Robin Olds, The Artist


As often does, Colonel Scrappy Johnson sends me emails about facts or anecdotes of his aviation career. The one I received a few days ago it’s one of the coolest.

Scrappy recalls: “When we had our Red River Valley Fighter Pilots/Tactics Meeting at Korat in 1967. During the tactics meeting which only lasted about an hour because we were eager to get on with the party, Robin Olds penned the attached cartoon. It’s obvious that he had a talent in that direction plus his others.”


“The Spook”, which was created by McDonnell Douglas technical artist, Anthony “Tony” Wong, for shoulder patches. The name “Spook” was coined by the crews of either the 12th Tactical Fighter Wing or the 4453rd Combat Crew Training Wing at MacDill AFB. The figure is ubiquitous, appearing on every imaginable item associated with the F-4. The Spook has followed the Phantom around the world adopting local fashions; for example, the British adaptation of the U.S. “Phantom Man”is a Spook that sometimes wears a bowler hat and smokes a pipe.

Brigadier General Robin Olds was a noted American flying ace during World War II and the Vietnam War. Robin Olds was credited with twelve kills over Europe. Robin Olds grew up amongst military aviators and aircraft — his father was a World War I pursuit pilot, an aide to Brig. Gen. Billy Mitchell, and commander of the first B-17 squadron. Robin Olds attended West Point, where his characteristic boldness allowed him to excel on the football field — in 1942, he was selected as an All-American tackle. After Olds graduated in 1943, he attended flight training and went to Europe as a P-38 pilot.

Olds stood out as a daring pilot and a natural leader. Within a few months, he shot down five enemy fighters to become the 479th Fighter Group’s first ace. At the very young age of 22, he was promoted to major and given command of the 434th Fighter Squadron. Olds continued his success after the unit converted to P-51s, and he ended the war with 12 victories.

Following World War II, Olds flew in the first P-80 jet demonstration team, followed by command of several operational units, and then staff jobs. Unable to get a combat posting during the Korean War, Olds became determined to get into combat when the Southeast Asia War escalated.

In the fall of 1966, Olds took command of the 8th Tactical Fighter Wing (TFW) at Ubon Royal Thai Air Force Base. Olds’ charisma and courage endeared him to his people, and under his leadership, the “Wolfpack” became the USAF’s top MiG-killing wing in Southeast Asia. Olds also played a key role in the creation of the Red River Valley Fighter Pilots Association, which improved coordination between USAF wings in Southeast Asia and became a lasting fraternal organization.

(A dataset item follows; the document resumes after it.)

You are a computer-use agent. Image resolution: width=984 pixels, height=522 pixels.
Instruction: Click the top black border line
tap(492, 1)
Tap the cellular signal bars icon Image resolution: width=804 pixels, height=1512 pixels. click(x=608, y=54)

Olds led from the front — he shared the same risks as his aircrews by flying on the most dangerous missions. He received many decorations for his audacity in combat, including the Air Force Cross for a mission in August 1967, when he led a strike force against the heavily-defended Paul Doumer Bridge in North Vietnam.

Olds’ MiG scoreboard on splitter vane of his F-4C. (Image credit Eugene Zelenko)

The crowning achievement for Olds was planning and leading OPERATION BOLO, when North Vietnamese MiG-21 pilots were tricked into an air battle at a disadvantage. Olds shot down a MiG-21, and his 8th TFW F-4 aircrews shot down six others with no losses. He also shot down three other MiGs during his tour. When added to his WWII victories, his lifetime victory totaled 16 enemy aircraft.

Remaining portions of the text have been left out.